Excerto selecionado >>

►

Como é difícil reconciliar sentimentos de lealdade, obrigação e gratidão com a angústia proveniente da clara confirmação de que o que temos não é suficiente?
Cerro os olhos para ver melhor. Mas o que vejo, se me ouso a mais divagações, é sempre o retrato do contrário do que pretendo mostrar-me.


AMS

terça-feira, junho 27, 2006

Era uma vez...


Era uma vez... começa assim a história,
Uma princesa, num reino distante...
Era uma vez... acode-me à memória
A lenda, a magia, o fascínio constante.

Era uma vez... relembro com enleio,
Um príncipe audaz, forte, valoroso,
Procurando o amor com persistente anseio,
Por desertos, por sóis, num gesto impetuoso.

E a história continua num eterno divagar...
O príncipe? A princesa? Que mais posso contar,
Presa na teia indefinida da emoção?!

A busca terminou? Não há final feliz?!
Esqueci... ou o relato não nos diz
Que o amor nunca apareceu. Era pura ilusão.

AMS

segunda-feira, junho 26, 2006

Não digas nada

Podia dar-te um amor que fosse do tamanho da lembrança. É mais fácil destruir uma fotografia do que esquecer o rosto que regressa em sonhos.
Podia dar-te a esperança como se fosse a Primavera renovada de um silêncio a dois. É mais fácil destruir os vestígios do passado do que apagar a chama - mais forte que a vontade - sentida no coração.
Mas o amor rende-se à fuga.
Amanhã é outro dia - digo eu. Amanhã não é senão outro dia - dizes tu.
Tão urgente e breve o tempo. E o amor passando tão rente à vida. Tão rente a nós. Equivocando-nos. Desdenhando, obsceno, ao olhar-nos nos olhos. Projectando uma sombra mais nítida do que a da morte.
Sempre que me lembro de ti, recordo mais depressa os pequenos gestos do que os grandes momentos. Quando te lembras de mim, sinto que nunca perdes a venda que usas nos olhos. E o teu amor rende-se ao acaso. Quando o procuro, ele já contorna uma outra dobra do tempo. E os meus olhos rendem-se a um aceno de desgaste, esmorecimento, renúncia. E o meu amor rende-se à sede.
Não digas nada. Eu sei adivinhar. Sê o silêncio. No silêncio, eu ouço o sussurro da tua voz. E ainda que agarrando a inconsistência - sem um olhar, sem uma palavra, sem um abraço, sem um beijjo - a emoção é autêntica e, à força de se repetir, talvez seja, afinal, o teu olhar, o teu abraço, o teu beijo. O teu amor.


AMS

(VIVA PORTUGAL!)

domingo, junho 25, 2006

O nada que alicerça a alma

O peso das palavras é tremendo. O dos actos? Esse pode tornar inútil o ar que respiramos. Habituei-me, desde muito cedo, a aprender separação como quem soletra desapego. Ainda não me habituei, contudo, a este cá-para-lá da frieza, da lonjura, do gesto cortante, do fingimento de onde só os acorrentados à mesquinhez regressam incólumes.

◄

Tarefas a realizar >>
[A] Transcreva do excerto o trecho que vai de "Esqueci... ou o" a "a da morte.".
[B] No poema "Era uma vez..." do excerto, por onde procura o príncipe o amor?

Dados brutos >>
►

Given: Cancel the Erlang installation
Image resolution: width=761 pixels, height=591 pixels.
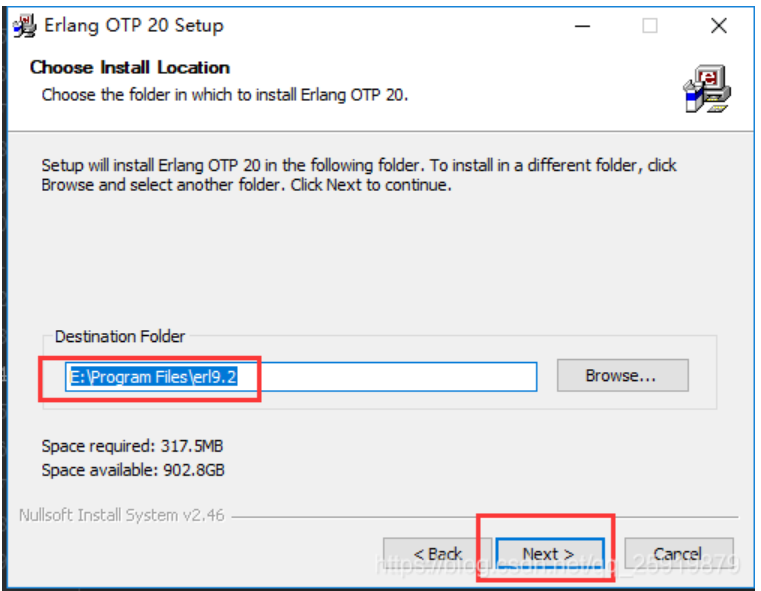Looking at the screenshot, I should click(677, 554).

◄

Respostas às tarefas >>
[A]
Esqueci... ou o relato não nos diz
Que o amor nunca apareceu. Era pura ilusão.

AMS

segunda-feira, junho 26, 2006

Não digas nada

Podia dar-te um amor que fosse do tamanho da lembrança. É mais fácil destruir uma fotografia do que esquecer o rosto que regressa em sonhos.
Podia dar-te a esperança como se fosse a Primavera renovada de um silêncio a dois. É mais fácil destruir os vestígios do passado do que apagar a chama - mais forte que a vontade - sentida no coração.
Mas o amor rende-se à fuga.
Amanhã é outro dia - digo eu. Amanhã não é senão outro dia - dizes tu.
Tão urgente e breve o tempo. E o amor passando tão rente à vida. Tão rente a nós. Equivocando-nos. Desdenhando, obsceno, ao olhar-nos nos olhos. Projectando uma sombra mais nítida do que a da morte.

[B] Por desertos e por sóis.